[Opening EXERCISE MATERIAL section]

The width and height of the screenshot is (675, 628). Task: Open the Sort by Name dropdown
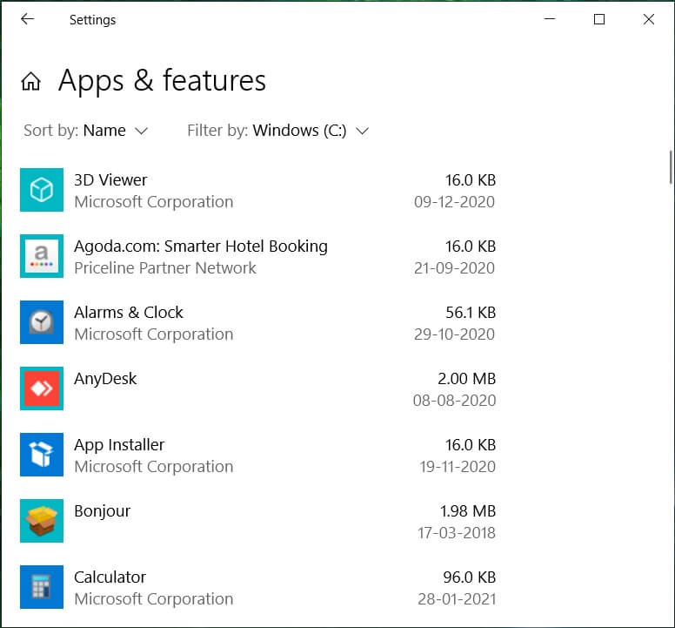pos(86,131)
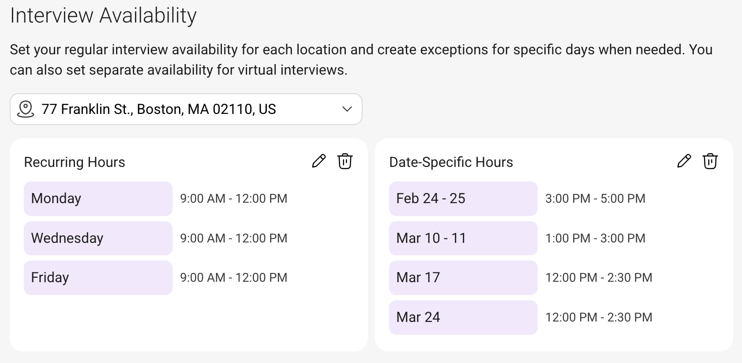The image size is (742, 363).
Task: Click the Interview Availability heading
Action: 103,16
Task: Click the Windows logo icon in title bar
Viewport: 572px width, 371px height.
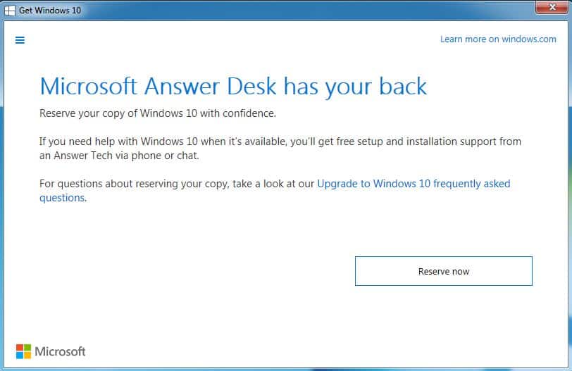Action: [10, 11]
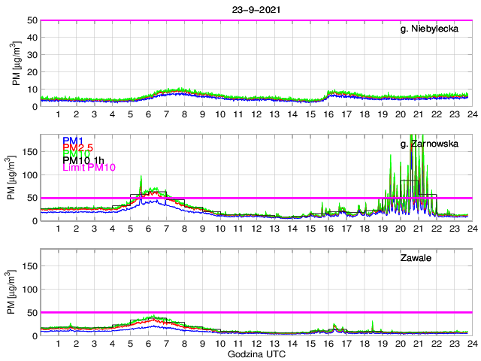Click hour 21 tick on the middle chart
Screen dimensions: 481x361
418,228
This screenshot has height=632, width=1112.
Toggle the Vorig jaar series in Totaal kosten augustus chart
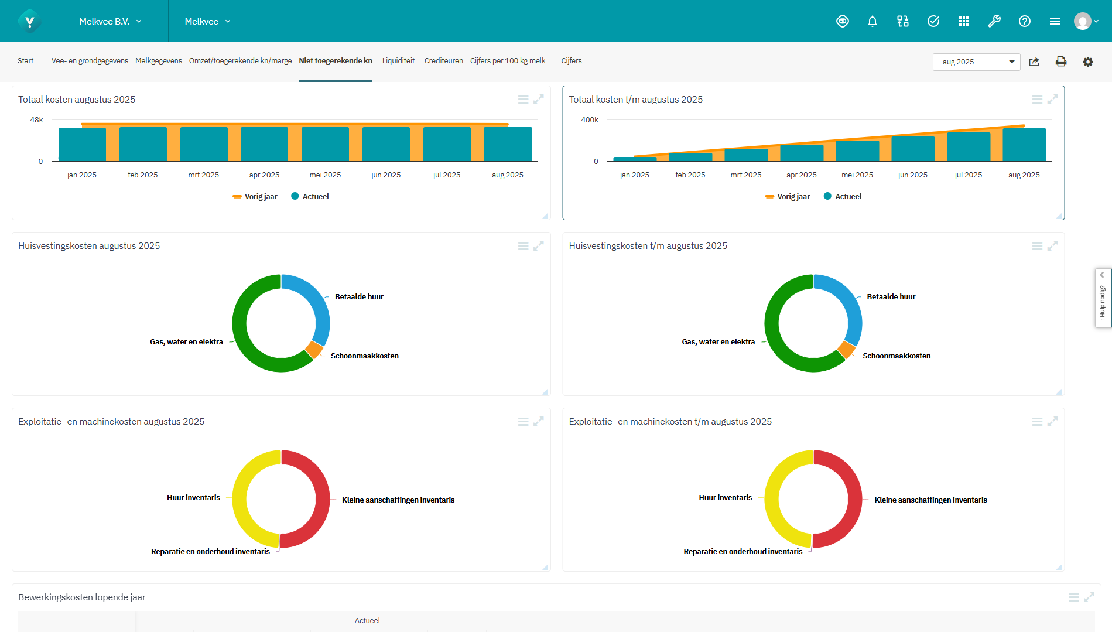(x=255, y=197)
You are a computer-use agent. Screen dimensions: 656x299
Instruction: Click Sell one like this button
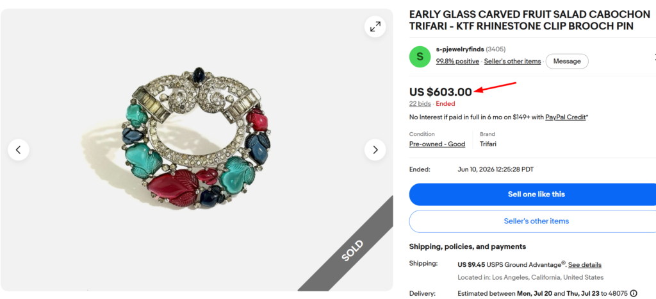536,194
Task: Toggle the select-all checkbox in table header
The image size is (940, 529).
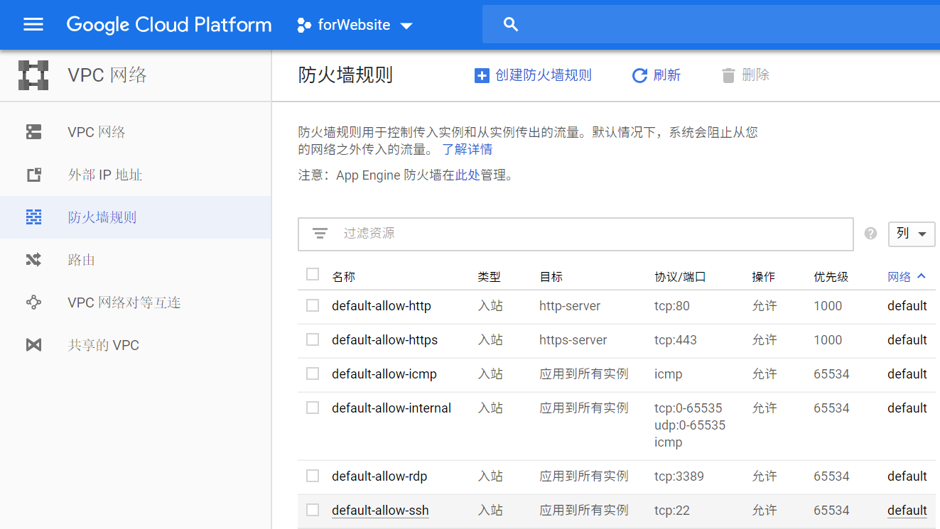Action: tap(313, 275)
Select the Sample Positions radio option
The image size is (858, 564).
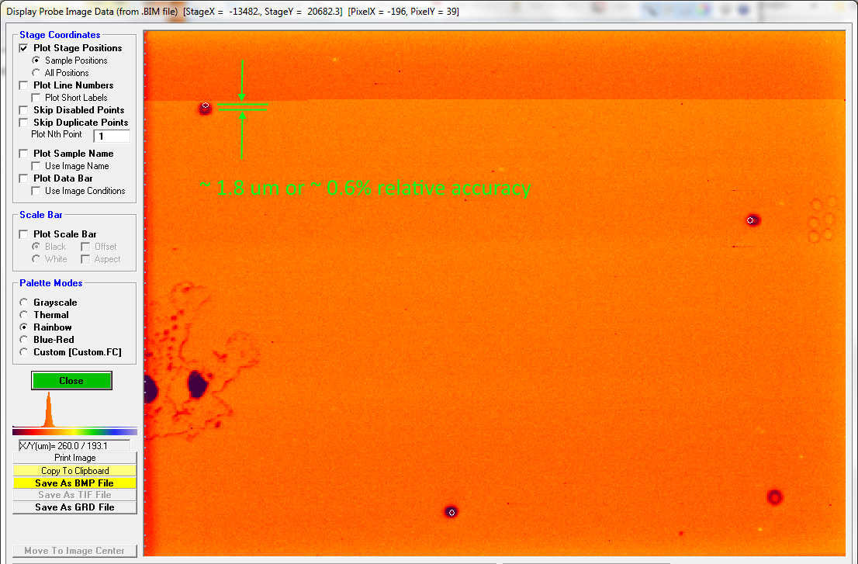36,61
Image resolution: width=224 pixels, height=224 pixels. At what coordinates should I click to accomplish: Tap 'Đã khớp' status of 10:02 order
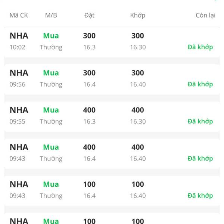200,47
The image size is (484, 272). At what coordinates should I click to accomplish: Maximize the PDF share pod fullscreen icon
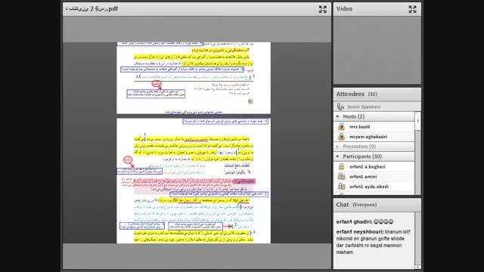[323, 9]
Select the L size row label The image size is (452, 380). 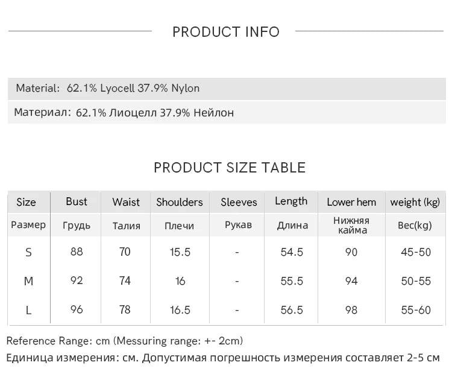pos(28,310)
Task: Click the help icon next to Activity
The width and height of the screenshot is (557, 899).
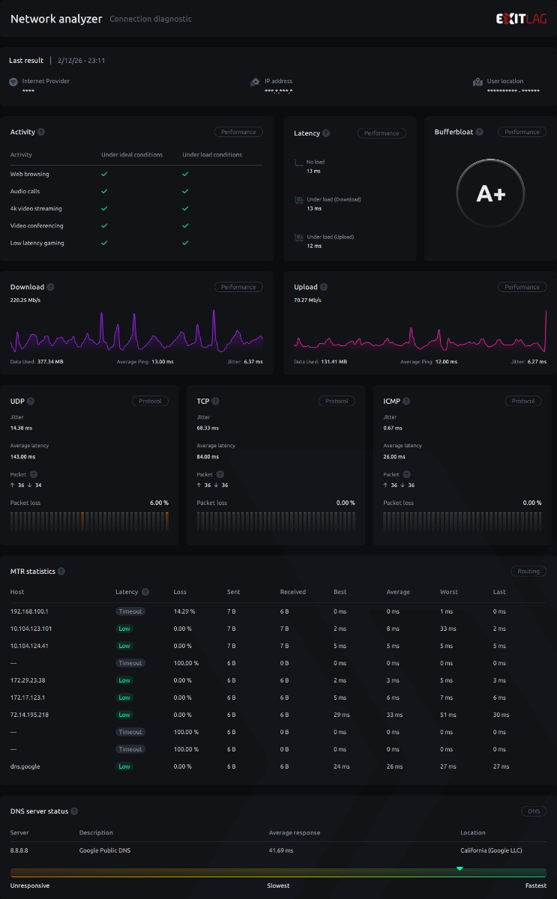Action: [41, 132]
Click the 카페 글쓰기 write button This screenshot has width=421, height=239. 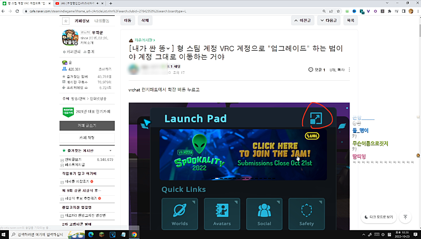point(87,126)
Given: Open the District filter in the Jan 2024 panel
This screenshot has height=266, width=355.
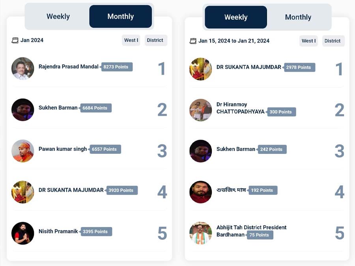Looking at the screenshot, I should (x=155, y=40).
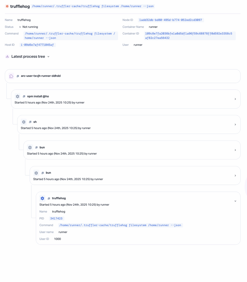Click the trufflehog bug icon in header

[7, 6]
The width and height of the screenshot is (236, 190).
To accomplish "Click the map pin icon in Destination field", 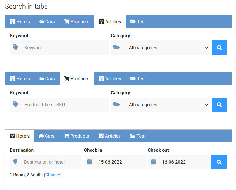I will coord(15,161).
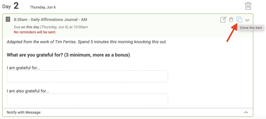
Task: Click the 8:30am Daily Affirmations Journal title
Action: [x=50, y=19]
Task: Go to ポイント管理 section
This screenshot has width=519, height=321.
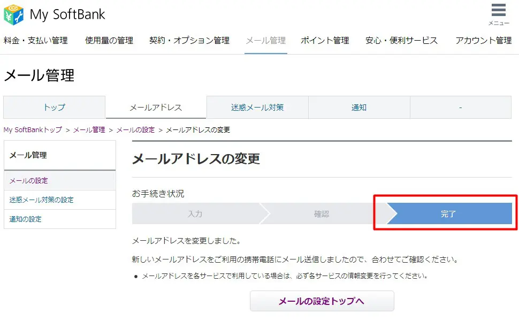Action: 325,41
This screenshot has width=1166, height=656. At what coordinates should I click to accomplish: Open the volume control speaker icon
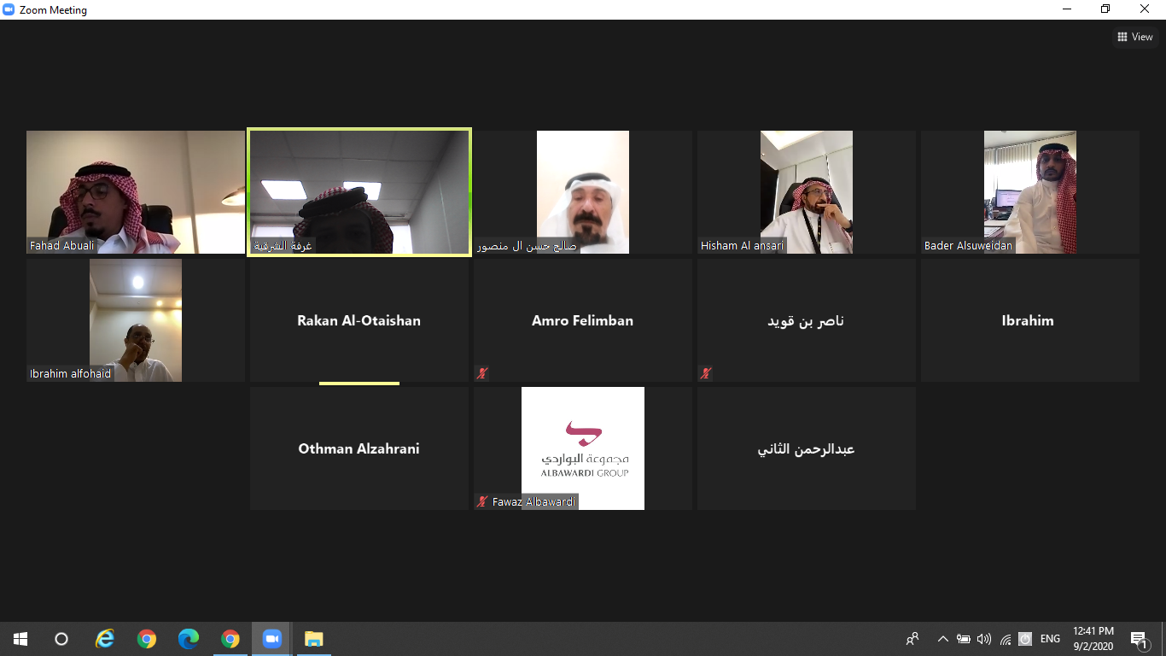pos(984,639)
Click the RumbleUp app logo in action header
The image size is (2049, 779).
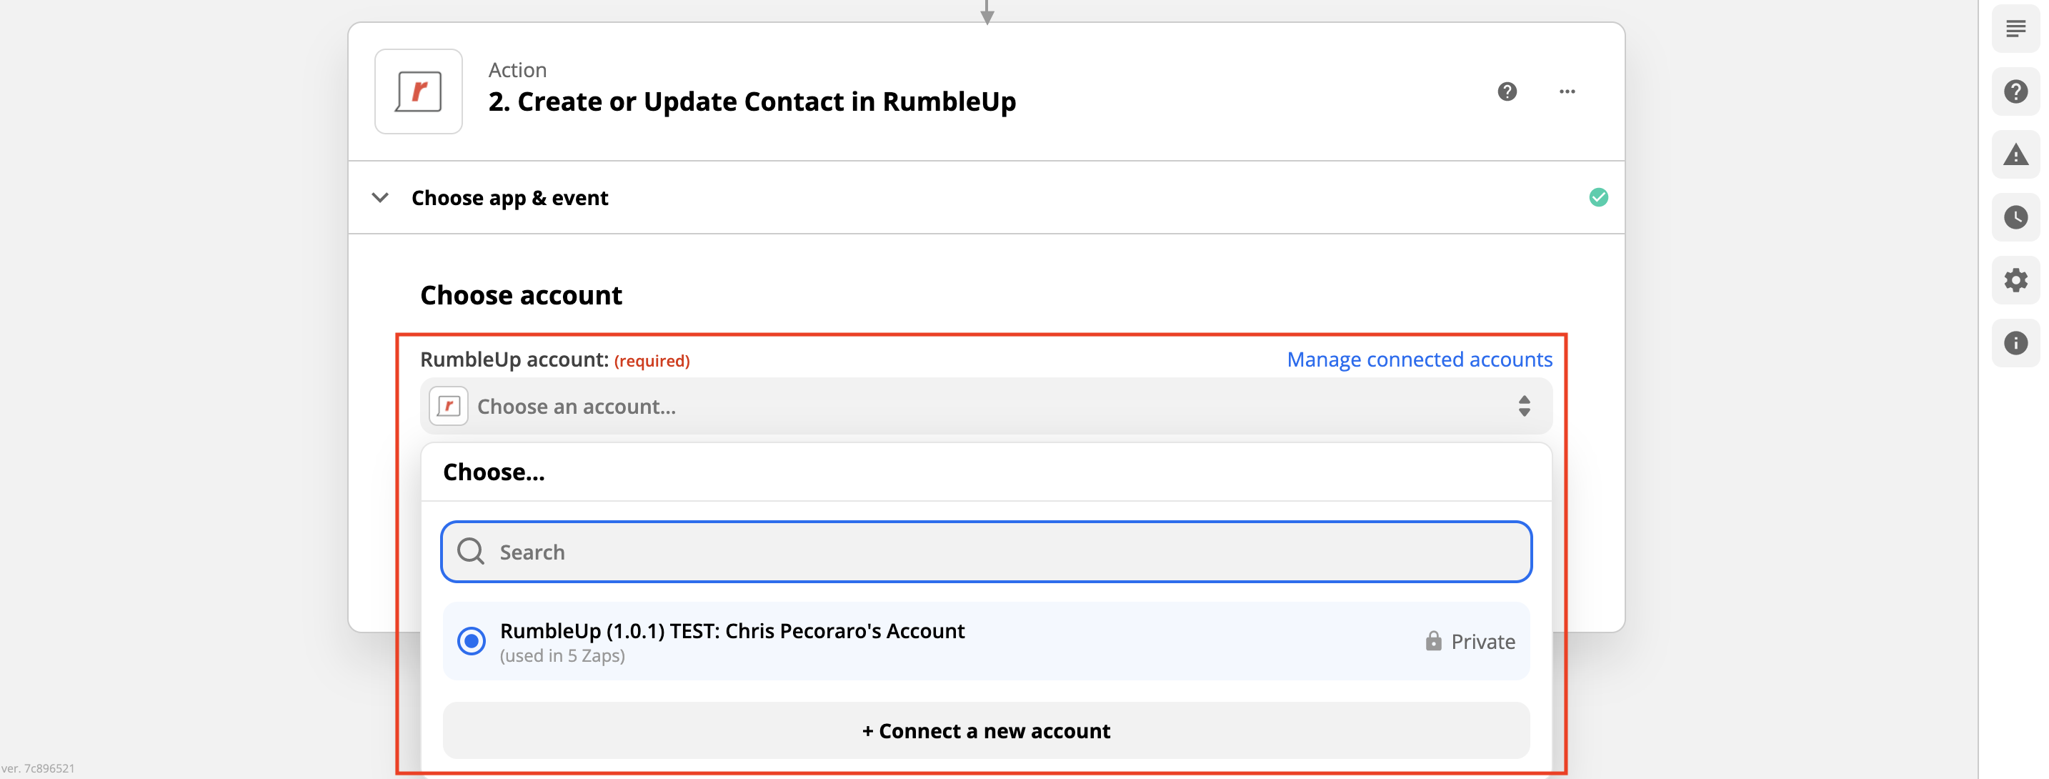pos(418,92)
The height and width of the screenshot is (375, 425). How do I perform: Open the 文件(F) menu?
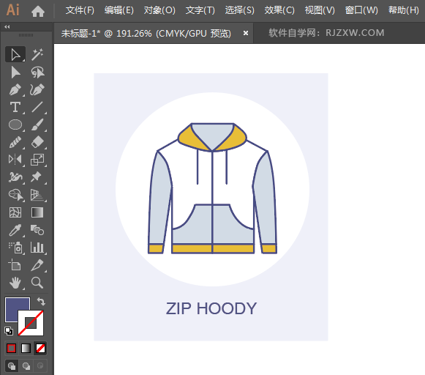(x=80, y=10)
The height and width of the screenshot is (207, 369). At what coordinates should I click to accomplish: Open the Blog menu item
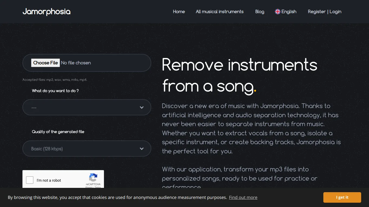click(x=260, y=12)
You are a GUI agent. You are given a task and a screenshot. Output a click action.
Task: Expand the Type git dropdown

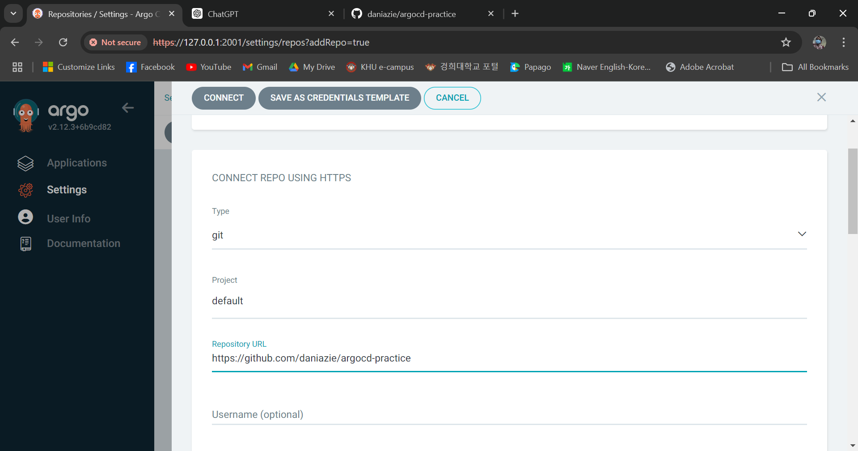(802, 234)
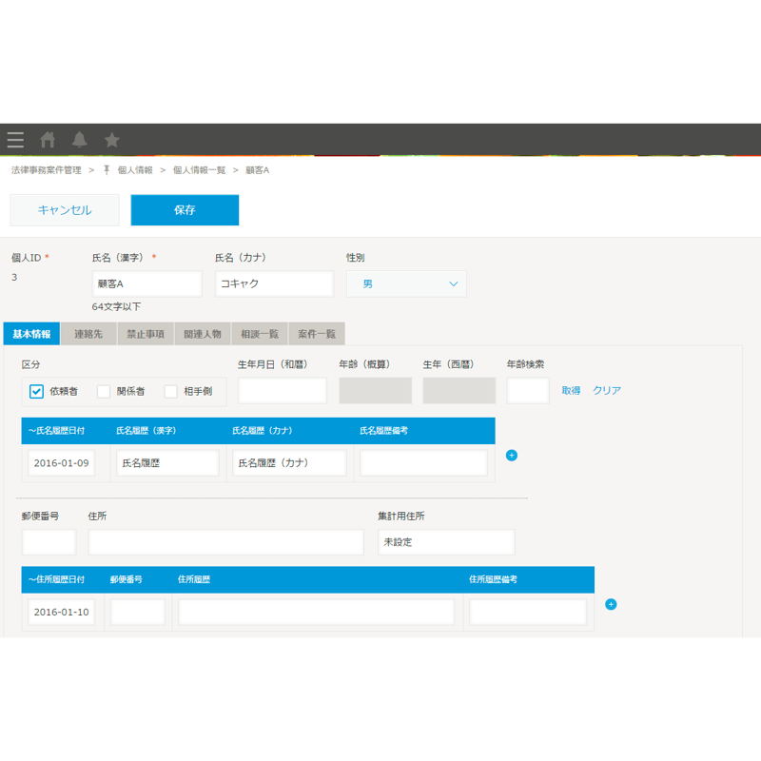This screenshot has height=761, width=761.
Task: Open the hamburger menu icon
Action: [15, 140]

[Closing EXERCISE MATERIAL section]

• **HOW TO COMPLETE THIS TASK**
Leave out every picture and copy, exactly as written, the lines from the one with "Task: Go to ポイント管理 section" through the end of the records above.

• **RESPONSE TO THIS EXERCISE**
Task: Go to ポイント管理 section
This screenshot has width=519, height=321.
Action: 325,41
This screenshot has width=1166, height=656. At what coordinates should I click to accomplish: Open the volume control speaker icon
pos(984,639)
Click the RumbleUp app logo in action header
The image size is (2049, 779).
pos(418,92)
The height and width of the screenshot is (375, 425). How do I perform: Open the 文件(F) menu?
(x=80, y=10)
The height and width of the screenshot is (207, 369). At what coordinates should I click to accomplish: Open the Blog menu item
click(x=260, y=12)
You are a GUI agent. You are given a task and a screenshot. Output a click action.
Task: Expand the Type git dropdown

(802, 234)
This screenshot has height=761, width=761.
Task: Open the hamburger menu icon
Action: [15, 140]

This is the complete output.